As a final point, as you mentioned now going to the higher spectrum of high-volume hormone-sensitive disease, even, some of the data showed this morning that had not been biomarker analyzed as much, was showing that with triplet therapy, if there's a subgroup that's fairly sizable, even getting chemo, that if they're not reaching a good PSA nadir, they just don't do well.
Docetaxel, even that trimodal therapy, may not be enough. And I think some of the other work that's come out that is trying to classify who has RB loss, what's the PPV3 status, will help us be more thoughtful about what we have to intensify on in that hormone-sensitive setting. So, as you point out across the spectrum, very exciting, and I'm sorry to spiral a little bit, but there's a lot of data here that's bringing up that we have to be very thoughtful about, not just the patient's prognostic risk, but some of these other molecular signals. Every trial design should have it, and I think that sooner than later we're going to start to see some actionable results in our clinic from that.
Alicia Morgans: I completely agree. And I think that's just the population, that patient population, where, as we see they're not getting sufficient outcomes, even from a triplet combination, perhaps driven by p10, RB loss, p53, maybe we're using the wrong chemo. So studies are being designed around using carbo-cabazi, for example. Or maybe we need something completely different and there are other studies looking at abemaciclib in this population. And so, how can we make up that difference, because maybe docetaxel is just not the right agent, or maybe we need something else with the docetaxel? So whatever it is, we have work to do and it's really exciting that the biomarkers are helping us understand the biology so we can be thoughtful about those next steps. Yeah. If you had to sum it all up, what would your summary be?
Ashley Ross: I think that we now see the power of the molecular prognostic markers that really go, I think, far beyond, and add to, what we already knew about the prostate cancer. This is really going to become mainstream, as it's already been, but not only in the localized setting, but also in the metastatic setting with the STAMPEDE data. And then the second summary is, I think that we have to really be driven into precision medicine, because we have the tools now to make that happen. It's just about understanding it and matching the patients with their biology. And we're seeing some early signals from that.

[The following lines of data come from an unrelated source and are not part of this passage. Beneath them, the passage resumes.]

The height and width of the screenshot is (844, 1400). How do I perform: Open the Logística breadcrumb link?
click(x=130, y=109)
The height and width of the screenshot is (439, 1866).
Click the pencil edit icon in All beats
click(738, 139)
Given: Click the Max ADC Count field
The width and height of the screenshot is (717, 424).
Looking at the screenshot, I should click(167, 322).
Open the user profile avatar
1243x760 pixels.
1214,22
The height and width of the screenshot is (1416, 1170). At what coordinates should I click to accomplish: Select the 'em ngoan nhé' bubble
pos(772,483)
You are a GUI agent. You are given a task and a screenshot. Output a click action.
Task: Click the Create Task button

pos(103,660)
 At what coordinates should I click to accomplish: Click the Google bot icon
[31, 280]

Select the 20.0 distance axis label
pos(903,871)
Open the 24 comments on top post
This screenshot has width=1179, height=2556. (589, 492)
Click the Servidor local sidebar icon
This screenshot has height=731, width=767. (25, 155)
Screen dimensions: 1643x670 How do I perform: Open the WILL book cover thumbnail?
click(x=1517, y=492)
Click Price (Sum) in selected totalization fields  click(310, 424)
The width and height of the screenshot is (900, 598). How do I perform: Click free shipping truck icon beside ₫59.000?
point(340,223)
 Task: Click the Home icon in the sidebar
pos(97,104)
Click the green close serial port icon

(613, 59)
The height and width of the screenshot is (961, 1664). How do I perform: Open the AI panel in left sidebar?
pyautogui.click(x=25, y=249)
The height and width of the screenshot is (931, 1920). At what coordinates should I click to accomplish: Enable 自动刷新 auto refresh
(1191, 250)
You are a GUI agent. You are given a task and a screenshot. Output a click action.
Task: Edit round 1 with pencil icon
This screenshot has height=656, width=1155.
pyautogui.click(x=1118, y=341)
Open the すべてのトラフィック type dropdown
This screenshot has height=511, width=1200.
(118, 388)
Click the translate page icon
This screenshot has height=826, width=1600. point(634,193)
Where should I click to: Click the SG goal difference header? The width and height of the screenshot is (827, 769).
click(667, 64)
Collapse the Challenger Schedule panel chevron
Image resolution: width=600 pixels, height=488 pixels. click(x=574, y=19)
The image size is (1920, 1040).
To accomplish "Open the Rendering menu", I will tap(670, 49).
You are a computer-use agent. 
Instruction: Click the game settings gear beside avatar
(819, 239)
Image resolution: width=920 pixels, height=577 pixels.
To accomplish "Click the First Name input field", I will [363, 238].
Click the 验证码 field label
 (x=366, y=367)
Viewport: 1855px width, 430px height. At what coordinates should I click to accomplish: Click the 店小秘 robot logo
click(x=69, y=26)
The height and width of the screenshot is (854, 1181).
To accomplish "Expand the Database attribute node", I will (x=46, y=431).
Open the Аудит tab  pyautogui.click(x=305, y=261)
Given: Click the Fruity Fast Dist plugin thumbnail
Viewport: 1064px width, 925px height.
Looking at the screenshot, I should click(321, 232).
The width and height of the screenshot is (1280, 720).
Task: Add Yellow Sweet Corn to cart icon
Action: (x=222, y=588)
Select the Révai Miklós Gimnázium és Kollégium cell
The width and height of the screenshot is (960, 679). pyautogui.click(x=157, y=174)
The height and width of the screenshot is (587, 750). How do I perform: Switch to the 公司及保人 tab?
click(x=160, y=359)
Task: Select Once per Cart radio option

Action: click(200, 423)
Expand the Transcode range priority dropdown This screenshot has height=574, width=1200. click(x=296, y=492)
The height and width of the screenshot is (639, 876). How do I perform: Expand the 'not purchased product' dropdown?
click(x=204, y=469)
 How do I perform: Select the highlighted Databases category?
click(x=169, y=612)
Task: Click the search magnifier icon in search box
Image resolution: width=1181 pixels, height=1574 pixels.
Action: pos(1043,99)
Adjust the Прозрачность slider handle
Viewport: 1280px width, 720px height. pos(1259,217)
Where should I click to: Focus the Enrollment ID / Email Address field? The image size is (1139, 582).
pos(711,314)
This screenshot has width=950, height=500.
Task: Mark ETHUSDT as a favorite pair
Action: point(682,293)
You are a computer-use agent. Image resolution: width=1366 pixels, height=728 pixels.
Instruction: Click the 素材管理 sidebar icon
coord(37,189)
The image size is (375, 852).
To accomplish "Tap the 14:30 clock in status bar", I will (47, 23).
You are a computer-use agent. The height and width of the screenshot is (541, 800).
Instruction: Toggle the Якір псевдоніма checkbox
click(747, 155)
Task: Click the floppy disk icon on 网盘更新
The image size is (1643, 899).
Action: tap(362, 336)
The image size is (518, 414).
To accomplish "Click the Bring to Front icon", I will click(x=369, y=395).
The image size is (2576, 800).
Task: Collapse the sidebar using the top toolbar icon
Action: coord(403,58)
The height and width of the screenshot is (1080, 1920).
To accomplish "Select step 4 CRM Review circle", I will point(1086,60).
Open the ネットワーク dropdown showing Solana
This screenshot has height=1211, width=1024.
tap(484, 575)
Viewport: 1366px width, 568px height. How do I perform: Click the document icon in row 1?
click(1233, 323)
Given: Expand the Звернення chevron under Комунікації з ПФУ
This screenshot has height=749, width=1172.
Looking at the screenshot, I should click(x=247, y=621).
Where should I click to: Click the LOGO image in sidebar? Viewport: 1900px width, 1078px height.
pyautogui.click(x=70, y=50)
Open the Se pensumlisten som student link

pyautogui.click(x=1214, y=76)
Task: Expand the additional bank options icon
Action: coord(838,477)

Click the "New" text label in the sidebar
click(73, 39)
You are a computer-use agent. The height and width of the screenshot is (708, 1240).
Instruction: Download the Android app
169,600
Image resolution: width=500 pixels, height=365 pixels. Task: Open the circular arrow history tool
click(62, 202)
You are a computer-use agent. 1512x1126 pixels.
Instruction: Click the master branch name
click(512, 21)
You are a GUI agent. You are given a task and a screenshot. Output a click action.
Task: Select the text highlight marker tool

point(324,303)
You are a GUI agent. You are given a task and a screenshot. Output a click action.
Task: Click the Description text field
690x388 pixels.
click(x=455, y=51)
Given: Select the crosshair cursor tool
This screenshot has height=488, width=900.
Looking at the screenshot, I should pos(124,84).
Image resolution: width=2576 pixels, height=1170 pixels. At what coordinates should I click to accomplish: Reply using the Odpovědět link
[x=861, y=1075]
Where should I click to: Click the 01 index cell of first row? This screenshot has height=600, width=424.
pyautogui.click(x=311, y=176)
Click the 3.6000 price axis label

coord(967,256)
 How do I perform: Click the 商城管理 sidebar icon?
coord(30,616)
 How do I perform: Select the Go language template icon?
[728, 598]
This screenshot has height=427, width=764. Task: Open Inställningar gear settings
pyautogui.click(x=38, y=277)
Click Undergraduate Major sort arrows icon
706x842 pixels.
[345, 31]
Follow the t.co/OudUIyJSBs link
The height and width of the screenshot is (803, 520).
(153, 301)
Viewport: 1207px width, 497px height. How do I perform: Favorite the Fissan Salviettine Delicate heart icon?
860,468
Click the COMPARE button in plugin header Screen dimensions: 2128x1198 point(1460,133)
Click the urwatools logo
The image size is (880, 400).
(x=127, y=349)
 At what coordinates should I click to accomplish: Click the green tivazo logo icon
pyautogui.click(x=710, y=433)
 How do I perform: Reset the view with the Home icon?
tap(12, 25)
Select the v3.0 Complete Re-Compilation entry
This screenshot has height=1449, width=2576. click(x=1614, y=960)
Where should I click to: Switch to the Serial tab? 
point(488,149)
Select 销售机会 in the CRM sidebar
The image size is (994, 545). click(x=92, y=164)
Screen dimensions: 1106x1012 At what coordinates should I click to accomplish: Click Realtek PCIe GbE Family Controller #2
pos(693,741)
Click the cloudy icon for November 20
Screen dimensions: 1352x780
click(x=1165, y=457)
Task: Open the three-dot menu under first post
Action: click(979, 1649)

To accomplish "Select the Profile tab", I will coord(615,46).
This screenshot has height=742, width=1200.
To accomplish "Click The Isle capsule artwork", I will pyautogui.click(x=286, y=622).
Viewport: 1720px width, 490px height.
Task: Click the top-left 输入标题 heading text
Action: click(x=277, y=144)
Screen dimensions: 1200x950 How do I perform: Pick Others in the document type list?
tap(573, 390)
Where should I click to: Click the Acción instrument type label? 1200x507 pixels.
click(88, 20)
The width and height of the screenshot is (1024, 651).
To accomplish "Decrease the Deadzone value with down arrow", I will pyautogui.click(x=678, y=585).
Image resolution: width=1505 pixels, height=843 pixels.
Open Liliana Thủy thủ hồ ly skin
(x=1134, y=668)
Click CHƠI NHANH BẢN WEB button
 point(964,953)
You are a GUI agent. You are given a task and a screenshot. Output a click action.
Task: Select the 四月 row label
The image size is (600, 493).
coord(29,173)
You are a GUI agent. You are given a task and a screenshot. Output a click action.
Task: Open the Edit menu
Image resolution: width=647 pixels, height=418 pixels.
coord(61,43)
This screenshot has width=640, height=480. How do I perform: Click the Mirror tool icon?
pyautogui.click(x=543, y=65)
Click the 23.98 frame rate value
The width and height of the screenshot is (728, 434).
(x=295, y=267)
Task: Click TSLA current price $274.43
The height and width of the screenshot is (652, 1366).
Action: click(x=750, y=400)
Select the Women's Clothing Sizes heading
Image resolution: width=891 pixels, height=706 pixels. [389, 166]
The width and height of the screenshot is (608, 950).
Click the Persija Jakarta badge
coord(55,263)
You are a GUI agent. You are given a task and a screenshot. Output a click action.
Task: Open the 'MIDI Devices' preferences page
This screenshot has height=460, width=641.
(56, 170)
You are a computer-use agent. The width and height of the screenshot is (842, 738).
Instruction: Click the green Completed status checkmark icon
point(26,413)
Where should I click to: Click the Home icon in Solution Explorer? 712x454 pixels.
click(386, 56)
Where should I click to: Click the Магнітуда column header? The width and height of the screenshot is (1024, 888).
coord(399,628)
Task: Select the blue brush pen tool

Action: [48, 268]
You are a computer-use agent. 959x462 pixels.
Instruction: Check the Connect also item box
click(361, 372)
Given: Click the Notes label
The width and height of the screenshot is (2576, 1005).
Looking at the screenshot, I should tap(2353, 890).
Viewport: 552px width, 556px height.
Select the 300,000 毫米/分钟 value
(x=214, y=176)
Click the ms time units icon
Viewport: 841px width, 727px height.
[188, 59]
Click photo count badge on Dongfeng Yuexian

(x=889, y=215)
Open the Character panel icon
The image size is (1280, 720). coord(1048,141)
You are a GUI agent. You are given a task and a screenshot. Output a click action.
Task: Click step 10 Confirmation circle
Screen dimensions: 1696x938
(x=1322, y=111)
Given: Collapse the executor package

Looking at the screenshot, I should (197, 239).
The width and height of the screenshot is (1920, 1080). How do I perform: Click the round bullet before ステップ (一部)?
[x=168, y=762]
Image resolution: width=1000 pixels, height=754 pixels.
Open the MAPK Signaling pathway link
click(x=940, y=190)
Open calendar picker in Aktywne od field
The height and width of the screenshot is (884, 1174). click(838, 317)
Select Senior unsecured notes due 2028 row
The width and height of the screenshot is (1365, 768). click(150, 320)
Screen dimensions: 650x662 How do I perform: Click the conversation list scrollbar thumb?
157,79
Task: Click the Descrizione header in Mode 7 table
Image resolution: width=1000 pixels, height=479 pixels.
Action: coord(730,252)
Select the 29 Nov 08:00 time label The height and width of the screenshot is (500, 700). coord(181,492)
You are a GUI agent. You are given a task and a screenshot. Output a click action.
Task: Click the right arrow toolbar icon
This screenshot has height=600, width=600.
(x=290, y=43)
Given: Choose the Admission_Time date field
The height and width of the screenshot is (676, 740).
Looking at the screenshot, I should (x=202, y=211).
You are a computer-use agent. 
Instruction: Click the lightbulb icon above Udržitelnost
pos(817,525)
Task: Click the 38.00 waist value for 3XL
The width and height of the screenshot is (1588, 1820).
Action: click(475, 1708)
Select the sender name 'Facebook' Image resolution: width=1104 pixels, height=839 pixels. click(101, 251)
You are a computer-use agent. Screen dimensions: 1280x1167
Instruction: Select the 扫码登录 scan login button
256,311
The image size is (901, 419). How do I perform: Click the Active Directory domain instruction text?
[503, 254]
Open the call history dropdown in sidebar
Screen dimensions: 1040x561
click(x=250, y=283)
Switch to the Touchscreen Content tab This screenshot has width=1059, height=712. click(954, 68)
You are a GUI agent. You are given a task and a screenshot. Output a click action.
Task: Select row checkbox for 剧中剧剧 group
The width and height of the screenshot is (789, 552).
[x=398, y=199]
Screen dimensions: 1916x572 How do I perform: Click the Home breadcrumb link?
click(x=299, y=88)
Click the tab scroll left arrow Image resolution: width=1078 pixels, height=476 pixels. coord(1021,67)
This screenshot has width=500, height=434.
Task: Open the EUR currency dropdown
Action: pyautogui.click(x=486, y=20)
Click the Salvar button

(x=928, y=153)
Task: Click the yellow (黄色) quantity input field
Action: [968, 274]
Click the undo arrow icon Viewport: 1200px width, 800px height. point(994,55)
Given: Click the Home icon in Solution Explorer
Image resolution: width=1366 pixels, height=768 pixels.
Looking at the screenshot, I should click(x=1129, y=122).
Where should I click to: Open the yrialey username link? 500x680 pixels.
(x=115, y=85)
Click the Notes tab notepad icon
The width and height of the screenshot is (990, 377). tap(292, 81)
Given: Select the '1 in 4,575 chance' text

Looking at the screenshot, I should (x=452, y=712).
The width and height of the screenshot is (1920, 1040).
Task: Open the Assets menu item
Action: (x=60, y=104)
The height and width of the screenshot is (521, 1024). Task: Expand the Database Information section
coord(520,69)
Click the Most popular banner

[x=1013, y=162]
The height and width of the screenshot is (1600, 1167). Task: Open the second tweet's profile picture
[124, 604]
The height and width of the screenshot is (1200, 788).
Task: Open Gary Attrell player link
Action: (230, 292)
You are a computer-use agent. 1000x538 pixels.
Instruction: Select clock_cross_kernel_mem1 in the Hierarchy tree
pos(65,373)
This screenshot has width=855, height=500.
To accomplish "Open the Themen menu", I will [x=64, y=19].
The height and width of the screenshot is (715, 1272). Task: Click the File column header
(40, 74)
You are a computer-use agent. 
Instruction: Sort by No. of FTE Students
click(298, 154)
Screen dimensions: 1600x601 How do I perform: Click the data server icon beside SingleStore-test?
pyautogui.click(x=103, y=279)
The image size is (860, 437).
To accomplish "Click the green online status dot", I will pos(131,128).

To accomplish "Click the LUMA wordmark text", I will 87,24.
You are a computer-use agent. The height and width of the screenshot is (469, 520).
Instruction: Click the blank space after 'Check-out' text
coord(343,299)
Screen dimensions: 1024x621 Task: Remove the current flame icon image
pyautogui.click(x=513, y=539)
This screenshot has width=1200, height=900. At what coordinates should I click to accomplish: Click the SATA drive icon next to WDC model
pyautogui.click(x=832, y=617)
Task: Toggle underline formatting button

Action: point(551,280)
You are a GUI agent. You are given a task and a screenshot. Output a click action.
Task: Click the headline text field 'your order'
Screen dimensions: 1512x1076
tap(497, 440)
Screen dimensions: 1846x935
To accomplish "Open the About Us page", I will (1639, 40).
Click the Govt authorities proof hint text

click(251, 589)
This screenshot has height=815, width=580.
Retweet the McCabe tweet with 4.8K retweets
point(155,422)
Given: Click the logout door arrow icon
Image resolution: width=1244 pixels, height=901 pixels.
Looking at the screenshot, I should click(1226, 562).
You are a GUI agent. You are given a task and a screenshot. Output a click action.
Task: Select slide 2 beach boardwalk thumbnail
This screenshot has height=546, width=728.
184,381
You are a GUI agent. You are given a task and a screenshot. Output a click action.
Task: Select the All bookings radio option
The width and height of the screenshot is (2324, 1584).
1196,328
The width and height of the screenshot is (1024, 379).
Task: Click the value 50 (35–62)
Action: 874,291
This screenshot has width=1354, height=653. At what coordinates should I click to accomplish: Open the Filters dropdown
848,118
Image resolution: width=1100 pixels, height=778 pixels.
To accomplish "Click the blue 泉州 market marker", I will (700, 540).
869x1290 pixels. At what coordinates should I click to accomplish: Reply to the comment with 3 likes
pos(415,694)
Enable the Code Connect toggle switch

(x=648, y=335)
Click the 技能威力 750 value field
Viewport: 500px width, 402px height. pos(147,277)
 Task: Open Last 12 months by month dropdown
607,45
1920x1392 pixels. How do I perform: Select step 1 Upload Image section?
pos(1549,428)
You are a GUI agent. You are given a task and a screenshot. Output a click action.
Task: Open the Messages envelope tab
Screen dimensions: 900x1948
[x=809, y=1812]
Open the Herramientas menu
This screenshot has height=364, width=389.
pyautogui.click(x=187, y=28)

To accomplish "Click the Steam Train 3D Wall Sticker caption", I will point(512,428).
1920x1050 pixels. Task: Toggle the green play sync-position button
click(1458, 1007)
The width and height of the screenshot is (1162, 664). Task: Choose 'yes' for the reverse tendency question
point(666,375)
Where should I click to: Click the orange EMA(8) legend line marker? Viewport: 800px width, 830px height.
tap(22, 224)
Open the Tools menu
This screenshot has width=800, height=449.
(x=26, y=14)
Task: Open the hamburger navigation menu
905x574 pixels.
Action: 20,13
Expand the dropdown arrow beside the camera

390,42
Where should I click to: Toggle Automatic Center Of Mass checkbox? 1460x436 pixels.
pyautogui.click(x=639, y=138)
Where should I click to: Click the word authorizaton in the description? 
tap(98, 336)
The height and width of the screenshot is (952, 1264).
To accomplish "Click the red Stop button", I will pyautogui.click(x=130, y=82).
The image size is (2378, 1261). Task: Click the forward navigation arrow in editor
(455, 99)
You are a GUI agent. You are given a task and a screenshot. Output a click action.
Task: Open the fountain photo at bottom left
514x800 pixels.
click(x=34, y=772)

Trials like ENACT, as controversial as it might have been, in some ways, also was very rich for showing us some of these signals with the Decipher platform and androgen receptor activity and I think we're just going to see more of that as we go forward.
Alicia Morgans: As usual, I agree, and I think no trial is done in vain and we need to understand from those trials why they succeed, why they fail, which patients may benefit even when there is an overall questionable signal. And in that case, this was a positive trial, so there's even more to dig into. But every study, I hope, will be able to really understand at a deeper level, because that will inform the study of tomorrow. So thank you so much for continuing to support this work and for sharing your thoughts today.
Ashley Ross: Thank you so much for having me.